Ecrit dans : On remet ça

Sincèrement, je n’arrive pas à comprendre: j’ai beau retourner le problème, je n’arrive pas à saisir les motivations qui ont poussé le pouvoir à prendre une telle initiative. Peut-être qu’elles sont trop subtiles pour une âme primitive comme la mienne…Allez savoir.

Je me suis soudain rappelé que feu le président Boumediène (que Dieu ait son âme!) avait un jour formulé le projet et lancé un vibrant et ferme appel afin que les brebis égarées rejoignent la bergerie pour construire ensemble et en choeur un avenir plein de promesses. C’est que le sacré colonel avait de la suite dans les idées: il avait jeté les bases d’une industrie qui, si l’effort avait été soutenu par ses successeurs, aurait peut-être aidé le pays à sortir du sous-développement. Mais voilà, chez nous, il y a des gens qui préfèrent manger le fromage fabriqué là-bas qu’essayer d’apprendre à le faire ici.

Donc, le chef du Conseil de la révolution avait enjoint à tous les émigrés de rejoindre les ateliers et les chantiers qui s’ouvraient ici et là. C’est merveilleux! Une main-d’oeuvre qualifiée qui a appris à travailler selon les méthodes les plus cartésiennes au service du centralisme démocratique et du parti unique! Je ne connais pas le nombre de ces patriotes convaincus qui ont répondu à l’appel de la patrie, mais ils ont dû être nombreux. Car, à l’époque, le rêve était permis.

Aujourd’hui, je me mets dans la peau de celui qui a fui le pays avant, pendant ou après la tragédie nationale pour trouver un coin paisible loin de la fureur et du bruit, de la démagogie et des pratiques moyenâgeuses. Imaginez un coin retiré dans la profondeur de la forêt canadienne: ce village s’appelle Trois-Rivières, car trois oueds y coulent toute l’année en abondance.

Les rivières sont poissonneuses et la forêt giboyeuse. Mais personne ne songe à exterminer ni les paisibles élans ni même les coyotes qui s’aventurent jusqu’aux portes du village. Un pêcheur basané, assis au bord de l’eau, fume le calumet de la paix avec un Amérindien, un autochtone dont les droits ont été reconnus par la Constitution et un gouvernement qui s’applique à réparer les erreurs du passé.

Le pêcheur basané est un mathématicien chevronné qui a échoué au confluent des Trois-Rivières.
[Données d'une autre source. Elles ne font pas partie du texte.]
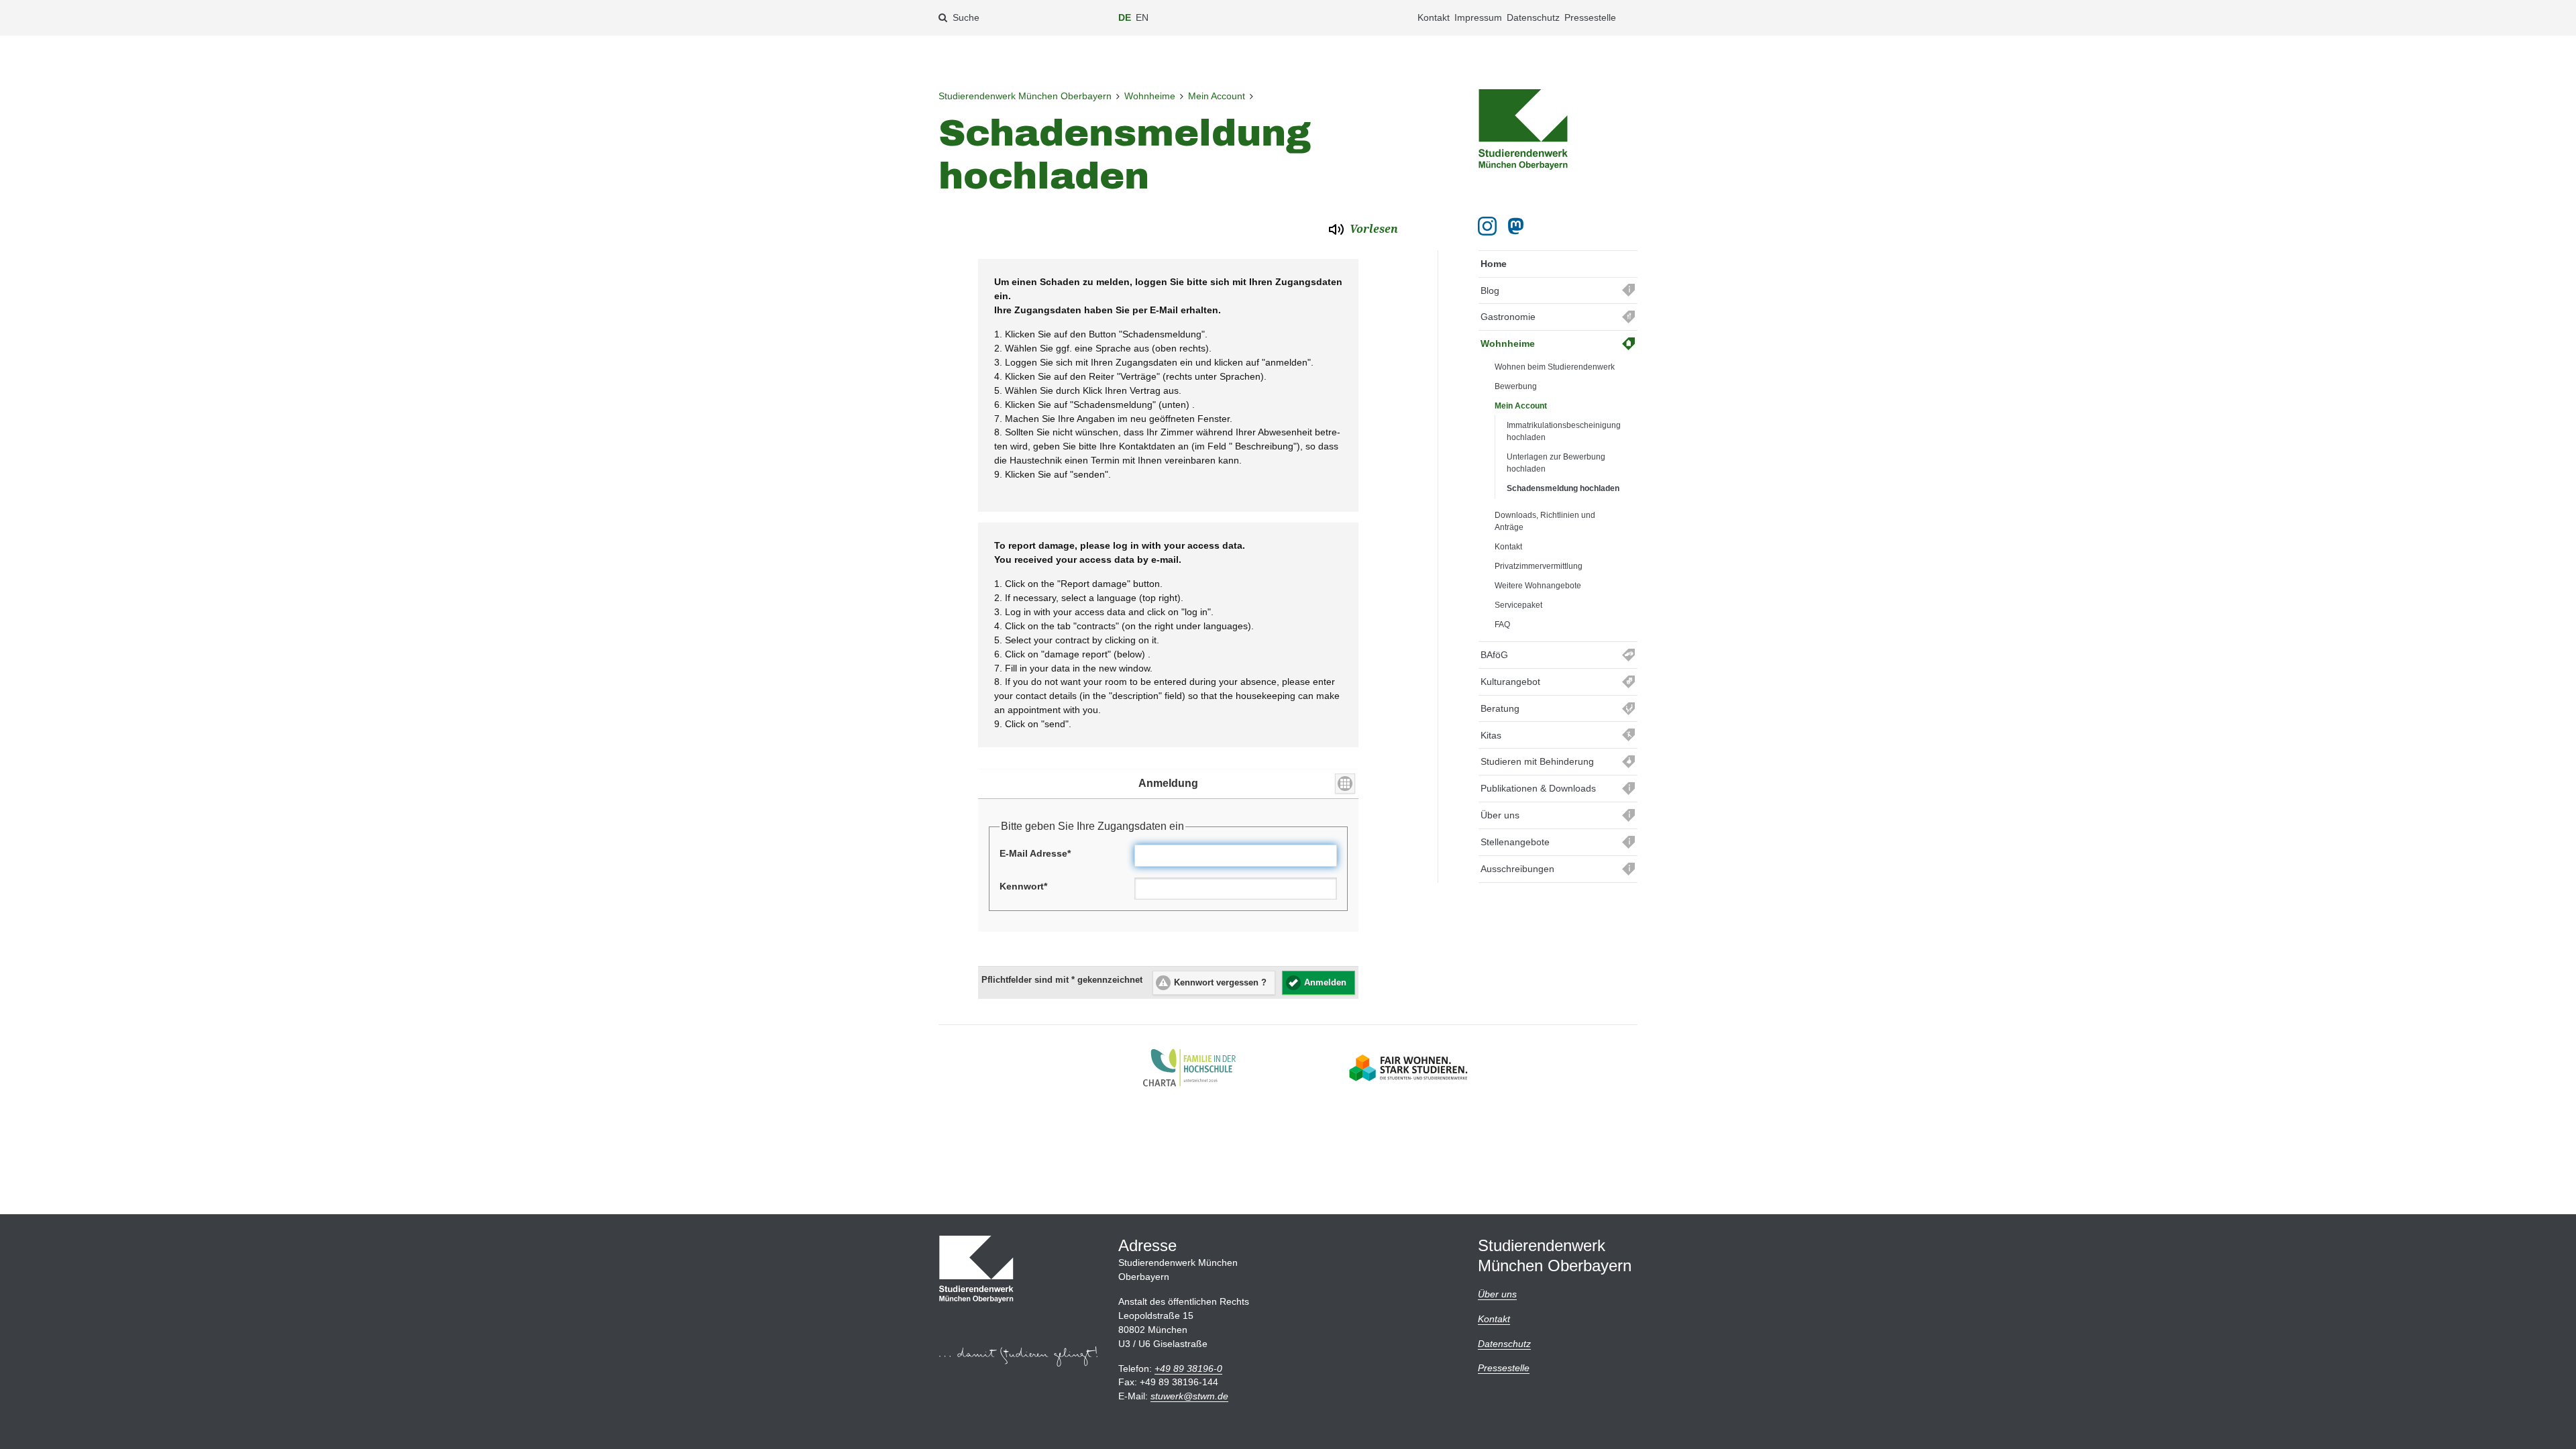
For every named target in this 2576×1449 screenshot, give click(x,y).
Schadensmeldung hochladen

Il coule des jours filés d’or et de soie, vivant d’un travail honnête et routinier dans un petit village qui ne possède qu’une petite école, une petite église sans clocher (les villageois ont horreur du bruit, même si c’est un écho du paradis). Ses enfants sont à l’école et ils sont sérieusement pris en charge.
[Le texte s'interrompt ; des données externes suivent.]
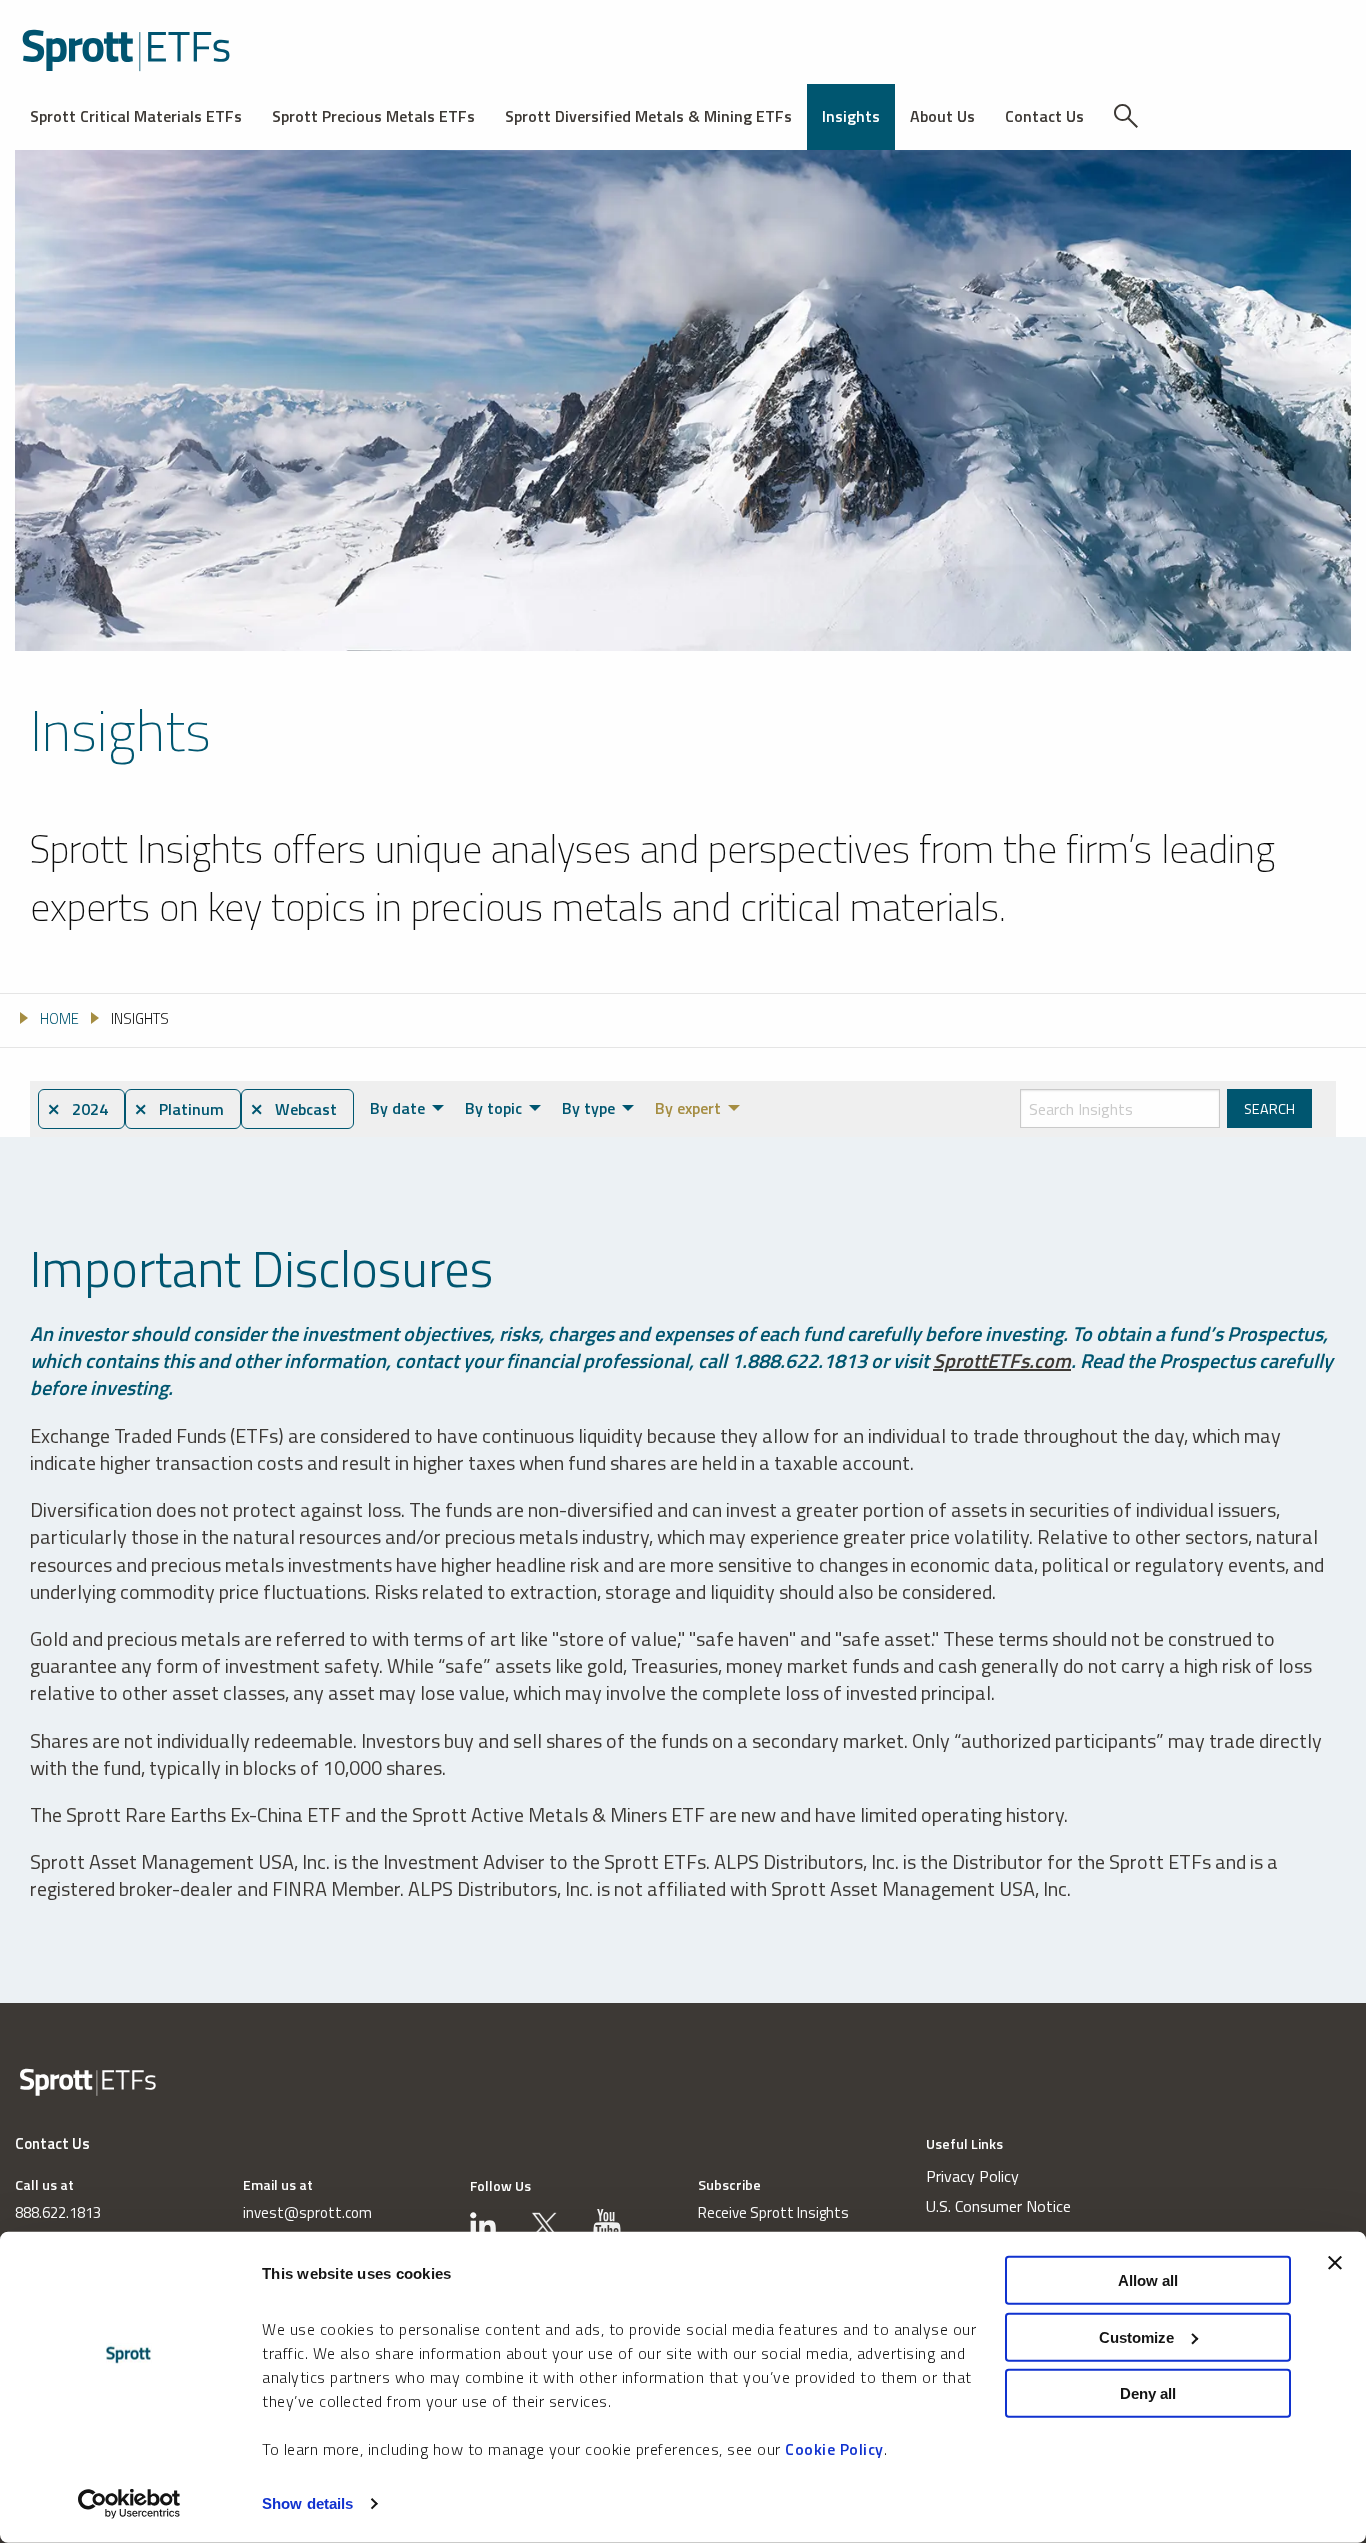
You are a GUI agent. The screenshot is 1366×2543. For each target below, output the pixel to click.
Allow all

Il a à sa disposition des centaines de chaînes de télévision. Les députés des divers partis viennent souvent s’enquérir de l’avis de leurs électeurs. Depuis qu’il vit ici, il n’a jamais entendu parler de corruption. Tous, élus et citoyens, sont logés à la même enseigne. Personne n’envoie ses enfants à l’étranger pour étudier.

Personne ne va à l’étranger pour se faire soigner. Il n’y a jamais d’émeutes. Tous les partis sont agréés sans préalable. Il n’a jamais entendu parler d’un citoyen assassiné dans un local de la police montée. Malgré l’immensité de la forêt, jamais personne n’a pris le maquis.

Les journalistes peuvent librement s’exprimer sans encourir les foudres d’une justice pointilleuse. Les couples peuvent se promener la main dans la main sans avoir à montrer leur livret de famille à un frustré de service. Et comble de luxe, les bars, les cinémas et les pharmacies sont ouverts tard la nuit!

Allez donc persuader ce bonhomme de revenir au pays. Il a juré de revenir au pays, un jour, mais les pieds devant.